Provided records
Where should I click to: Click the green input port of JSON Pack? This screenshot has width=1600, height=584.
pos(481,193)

...

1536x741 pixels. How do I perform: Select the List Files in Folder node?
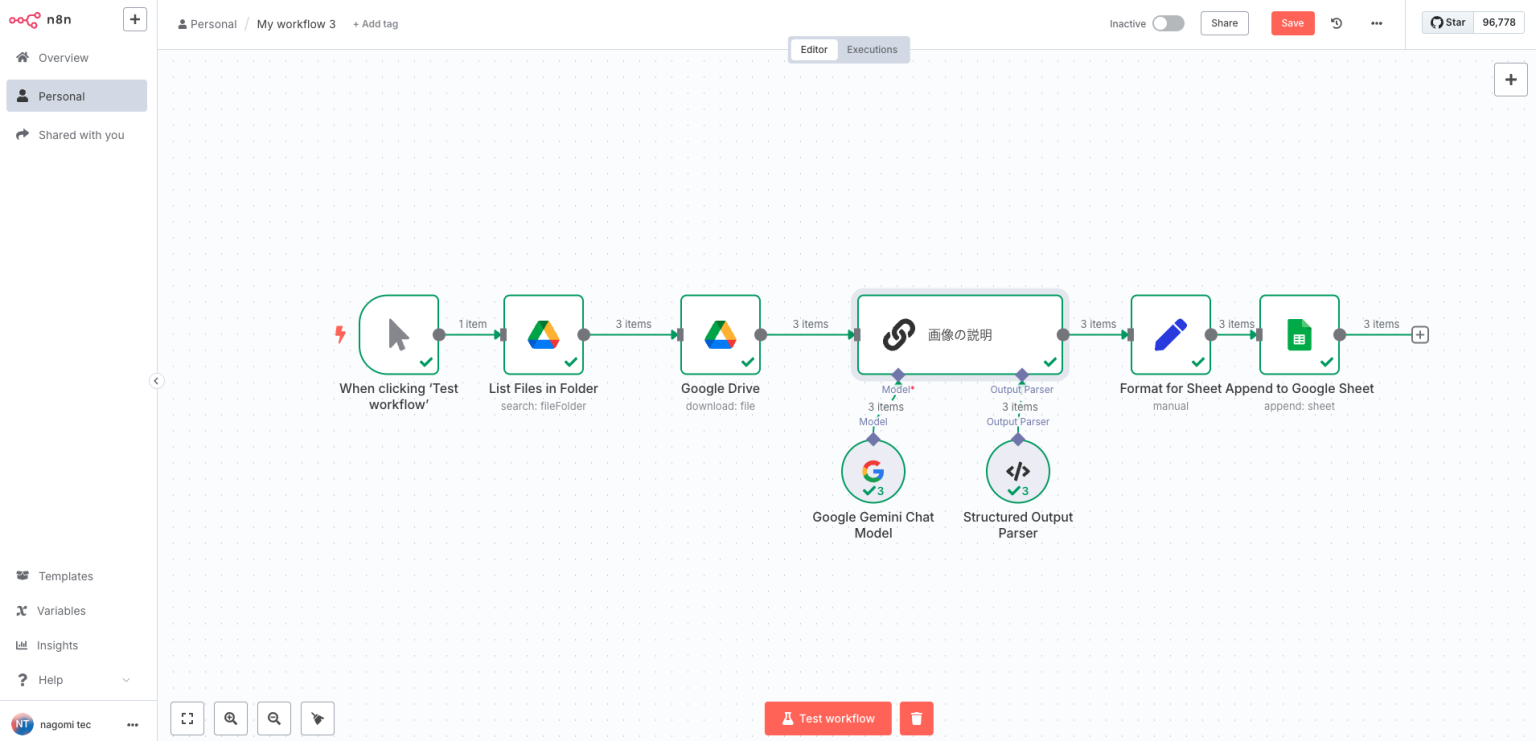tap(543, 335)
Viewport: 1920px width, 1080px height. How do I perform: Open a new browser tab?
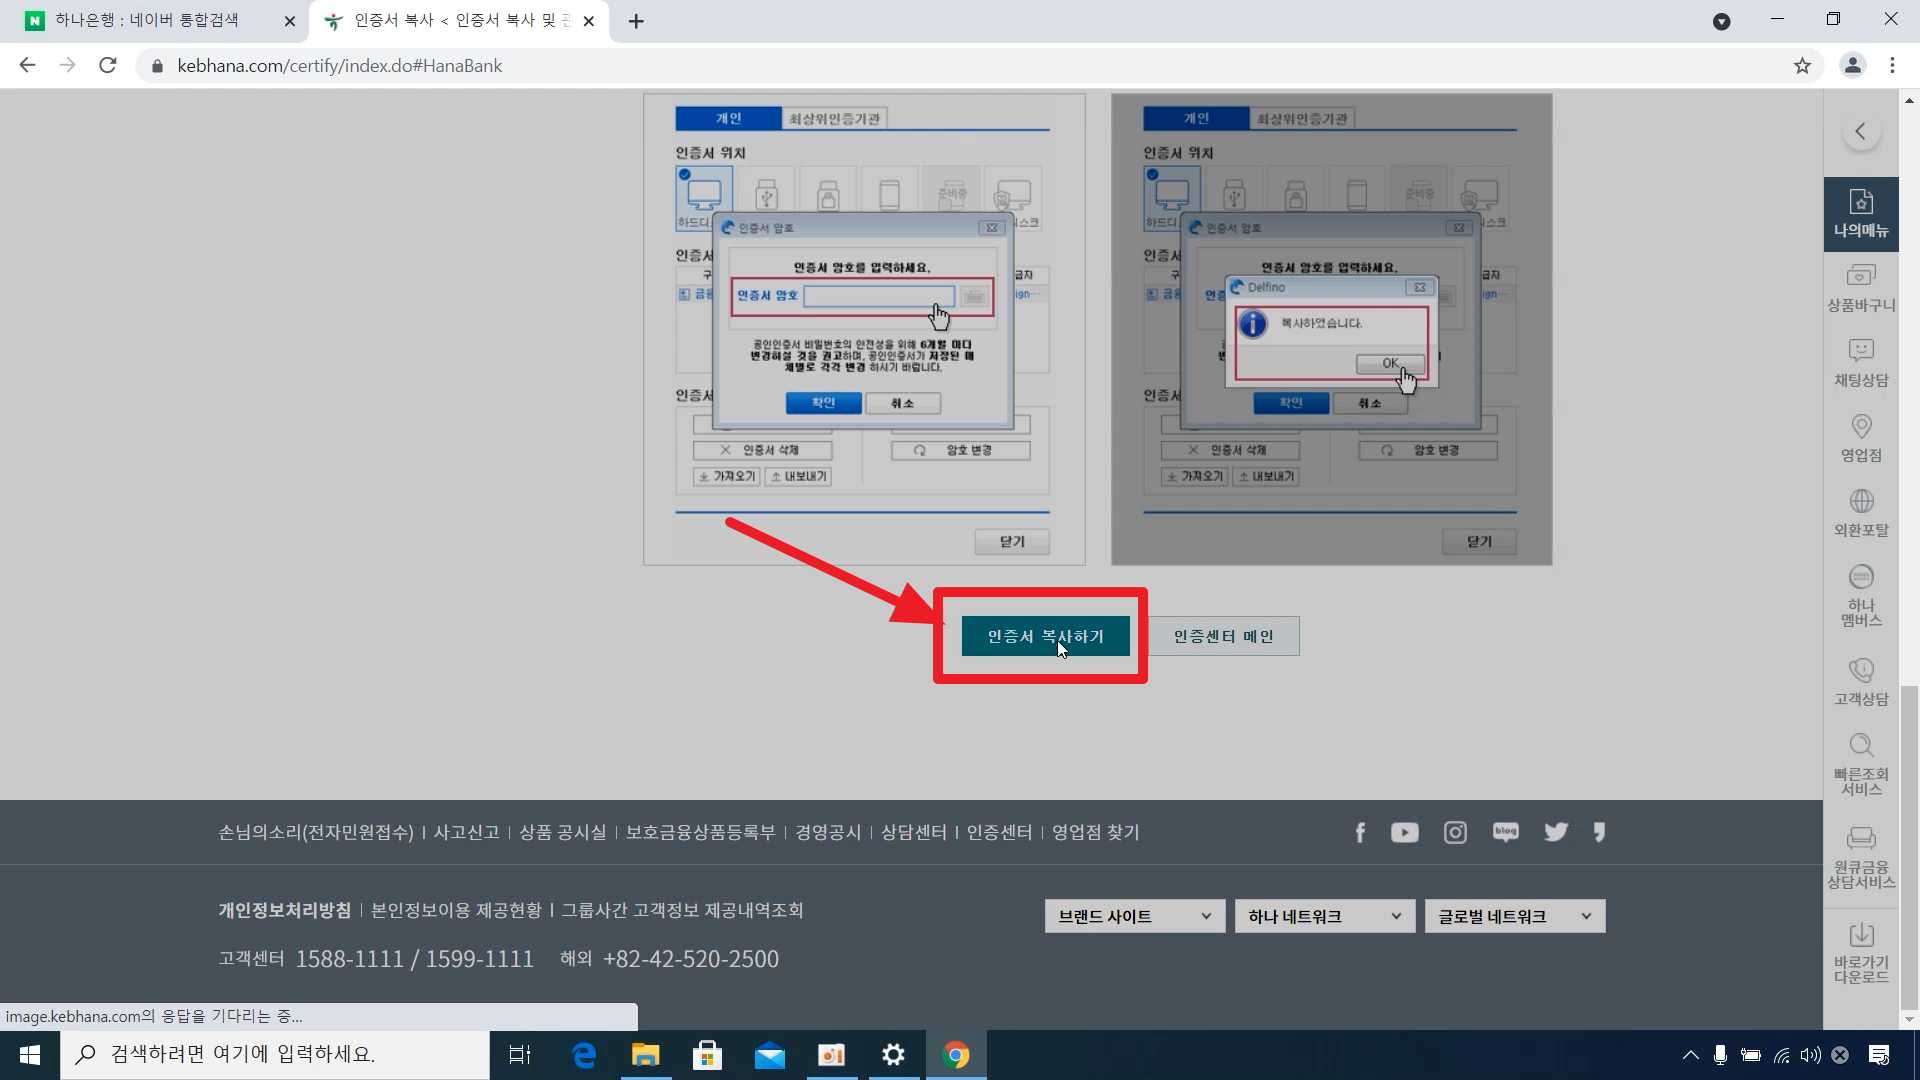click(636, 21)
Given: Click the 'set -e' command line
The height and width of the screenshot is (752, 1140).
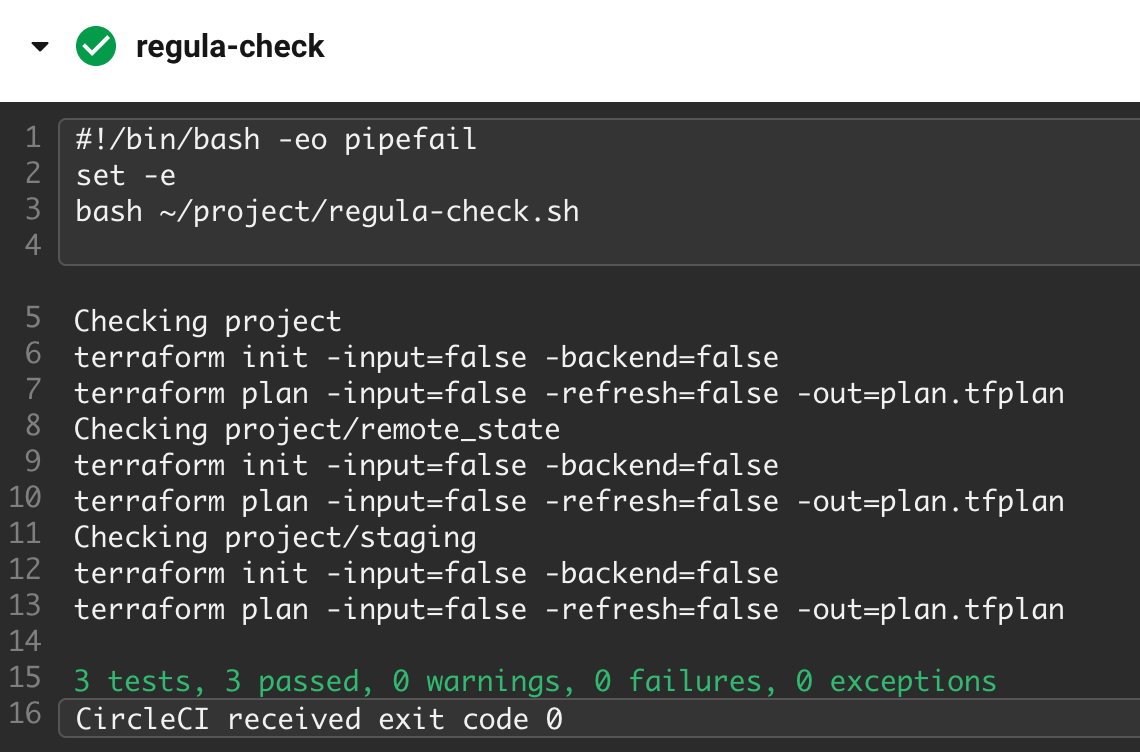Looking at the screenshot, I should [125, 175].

Aim of the exercise
Starting at the line that contains "1536x741 pixels. How" and ending after the line that contains "Looking at the", reproduce those entries verbatim. Leave the pictures out.

Right answer
1536x741 pixels. How do I perform: Select the List Files in Folder node?
tap(543, 335)
Viewport: 1920px width, 1080px height. How do I perform: Open a new browser tab?
click(636, 21)
Given: Click the 'set -e' command line
The height and width of the screenshot is (752, 1140).
Looking at the screenshot, I should [125, 175].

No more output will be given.